Most tragically, it – along with other species – have fallen to wanton killing, much as the bison of the United States’ Great Plains came to the brink of extinction before the repeating rifles of hunters and mindless killers of the 19th century. In the case of the Dama Gazelle (and other species), “...military and government officials have inflicted the most devastating losses with access to off-road vehicles and high-caliber weaponry...” said Kreger. “In 2001, an antelope survey team observed many signs of antelope killing in Chad including abandoned carcasses, vehicle tracks, spent cartridges, and eyewitness reports.” In some instances, the animals’ horns became good luck charms for sale in local marketplaces.

Early in the 21st century, the Dama Gazelle has been placed on the International Union for Conservation of Nature and Natural Resources’ list of critically endangered species of the world. It is now likely completely extinct in much of its original range. A very few may survive along the border between Morocco and Mauritania and in the southern part of Algeria. A limited number still exist in Mali, Niger and Chad. Several hundred have been raised in captivity in various parts of the world and may someday produce seed stock for reintroduction into their original range.

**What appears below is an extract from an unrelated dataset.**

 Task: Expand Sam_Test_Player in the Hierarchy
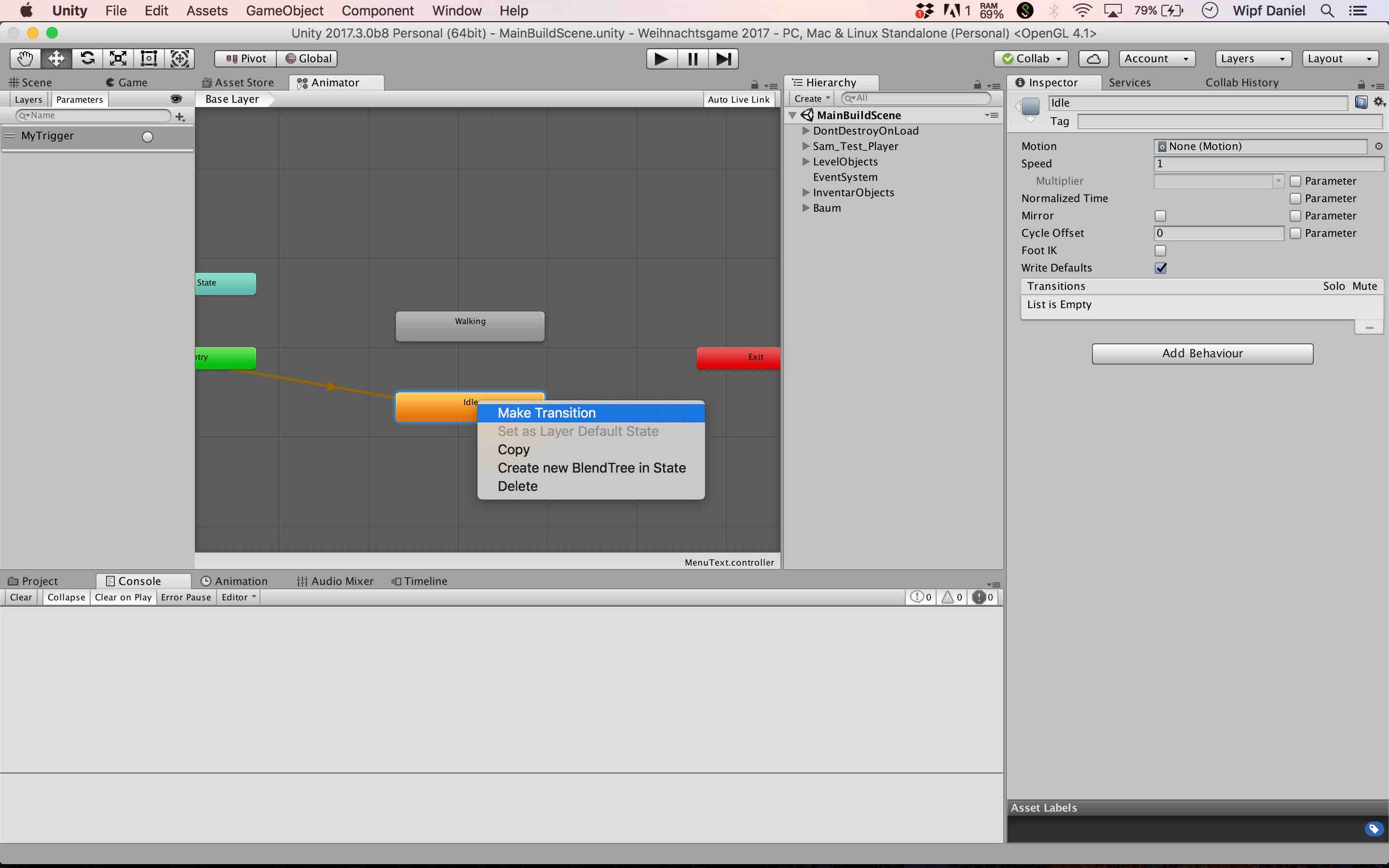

“In all areas surveyed,” said the International Union for Conservation of Nature and Natural Resources, the Dama Gazelle’s “numbers have been very low and the size of observed gazelle groups very small [typically one to five individuals]… Subpopulations probably number around 20 individuals in all cases, are separated by hundreds of kilometers, and the current wild population is certainly less than 500 individuals.”


Interesting Facts

  • The Dama Gazelle extends its feeding envelope by standing on its back legs to browse and shrub and tree foliage up to six feet above ground level.
  • The Dama Gazelle, always highly alert, alerts its comrades to the presence of a predator by “pronking,” or springing up into the air with all four legs stiffened.
  • The female Dama Gazelle, like other female desert gazelles, secrets a newly born fawn, which “lies still, hidden in crevices, behind bushes and small trees and remains in hiding most of the time” to protect it from predators, according to Åsa Strandberg, The Gazelle in Ancient Egyptian Art Image and Meaning. The young leaves the hiding place only when the mother calls, either for suckling or when the herd moves to new grazing areas.
  • The desert gazelle (including the Dama and four other species) appears as a recurrent theme in the art of ancient Egypt, where its image appeared on rock surfaces, temple and tomb walls, wooden panels, wands, ceramics over a period of at least four millennia. In at least some instances, the gazelle may have, said Strandberg, served as a “representative for the desert mountains as the setting for death and rebirth.”